GIVEN PASSAGE |

--*--

# Favorite Waterfowling Memories???



## lawrence1

I'll start,

One of my favorite memories was several years ago on the first day of duck season. We were set up on a small river near two lakes. We knocked a few down early and the action slowed. About 8 o'clock, the biggest flock of mallards I have ever seen came over the horizon from the direction of the lakes, probably spooked from all the hunters into one big flock. I swear it was like a cloud that blocked out the sun. As the older birds circled up high the juveniles were dropping into the dekes like rain. We held our fire to see if we could get the whole flock to land. Another group of hunters setup 200yds down river in a lesser spot pulled up and shot a single and the big flock flew off. I'll never forget that sight as long as I live.

Another was when I was by myself wading a creek looking to bust some woodies. I flushed two from behind a logjam and missed. Just as I was about to hang my head in shame one of them came flying back towards me being chased by a red tailed hawk. The hawks talons drew tailfeathers and the woody flew into the treeline where the hawk would not follow. I pulled up and dropped the woody as it flew twisted through the limbs and it fell on the bank. The hawk landed on a limb and seemed to be looking for a way to get at what he thought was his kill. It wasn't until I started moving towards the duck that he flew off. Strange how the shot did not seem to bother him. 

The best for me though has to be the look on my middle sons 11 year old face when he dropped his first duck. A single hen woody flew by and at my take'em the oldest boy pulled up and missed. My middle son fired and the bird dropped at the shot. When I said you got it, the look on his face was one of utter disbelief and pure elation all rolled into one. I've never seen that facial expression on any other human being before or since.

--*--

INFORMATION PROVIDED |
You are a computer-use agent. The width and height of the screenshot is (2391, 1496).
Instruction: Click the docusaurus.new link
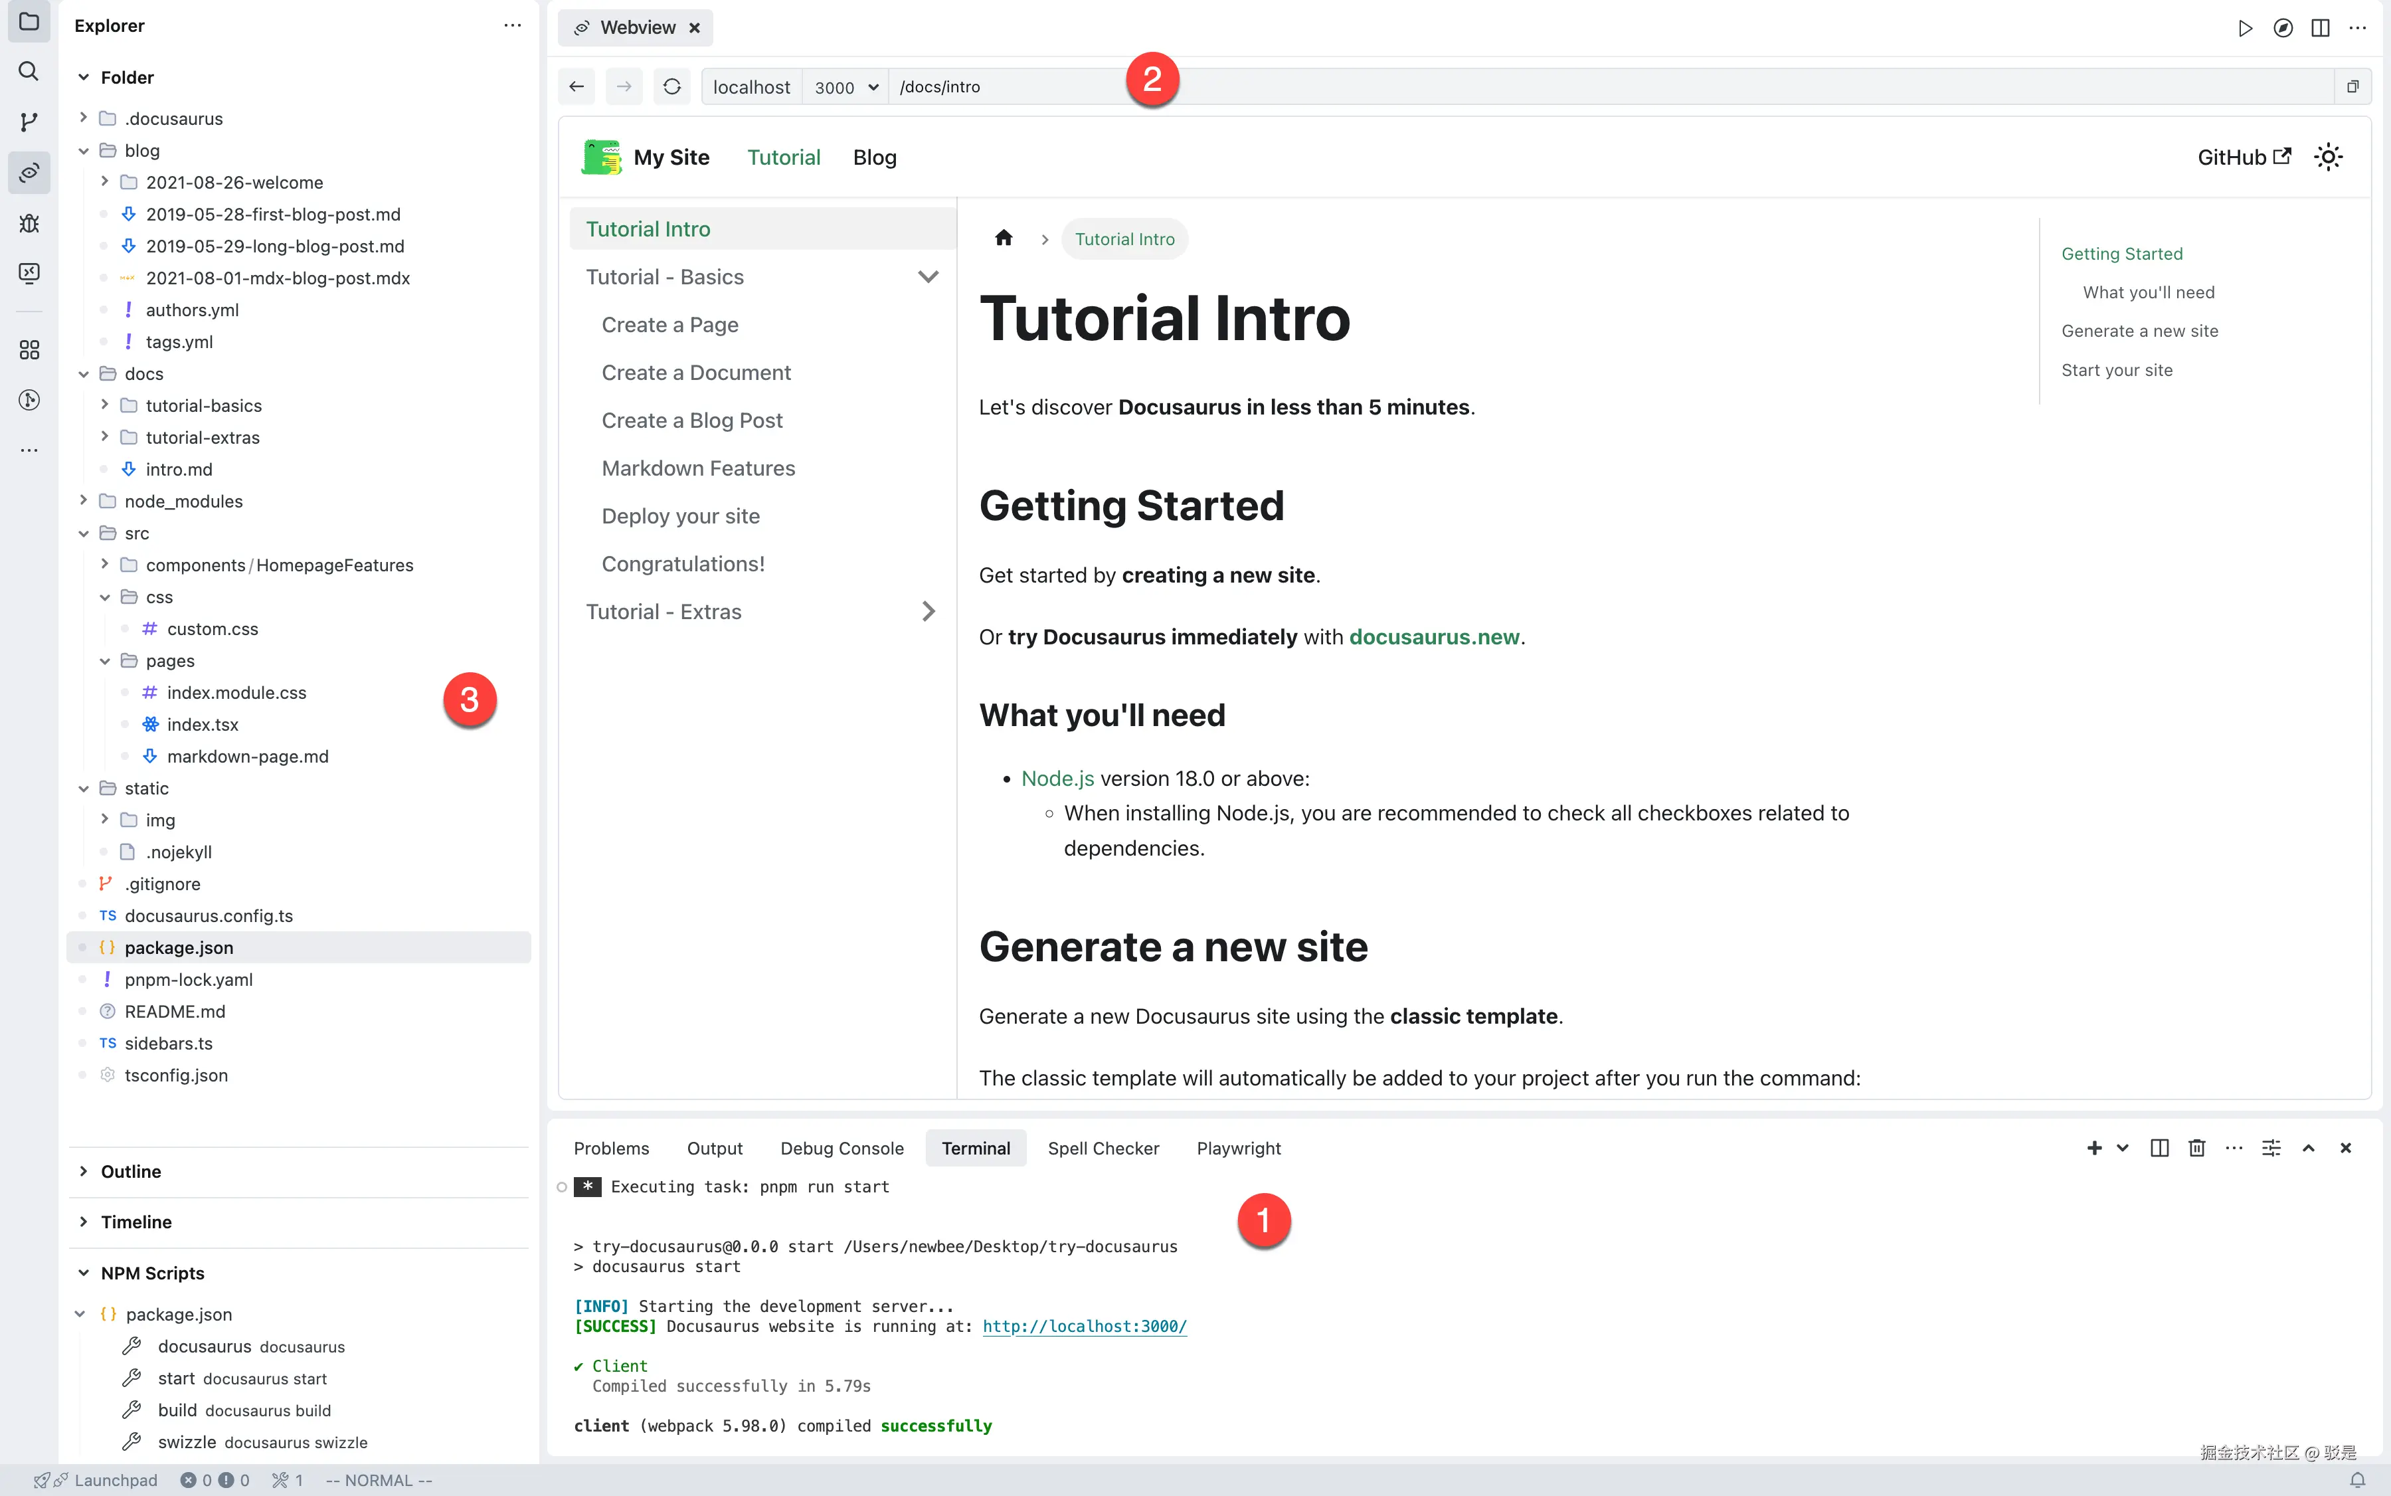(x=1433, y=637)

--*--

SET PROBLEM | Can you print the full waterfowling thread word for word, from its title through the last post? Rely only on the waterfowling thread, not on the material.

TASK ANSWER |
# Favorite Waterfowling Memories???



## lawrence1

I'll start,

One of my favorite memories was several years ago on the first day of duck season. We were set up on a small river near two lakes. We knocked a few down early and the action slowed. About 8 o'clock, the biggest flock of mallards I have ever seen came over the horizon from the direction of the lakes, probably spooked from all the hunters into one big flock. I swear it was like a cloud that blocked out the sun. As the older birds circled up high the juveniles were dropping into the dekes like rain. We held our fire to see if we could get the whole flock to land. Another group of hunters setup 200yds down river in a lesser spot pulled up and shot a single and the big flock flew off. I'll never forget that sight as long as I live.

Another was when I was by myself wading a creek looking to bust some woodies. I flushed two from behind a logjam and missed. Just as I was about to hang my head in shame one of them came flying back towards me being chased by a red tailed hawk. The hawks talons drew tailfeathers and the woody flew into the treeline where the hawk would not follow. I pulled up and dropped the woody as it flew twisted through the limbs and it fell on the bank. The hawk landed on a limb and seemed to be looking for a way to get at what he thought was his kill. It wasn't until I started moving towards the duck that he flew off. Strange how the shot did not seem to bother him. 

The best for me though has to be the look on my middle sons 11 year old face when he dropped his first duck. A single hen woody flew by and at my take'em the oldest boy pulled up and missed. My middle son fired and the bird dropped at the shot. When I said you got it, the look on his face was one of utter disbelief and pure elation all rolled into one. I've never seen that facial expression on any other human being before or since.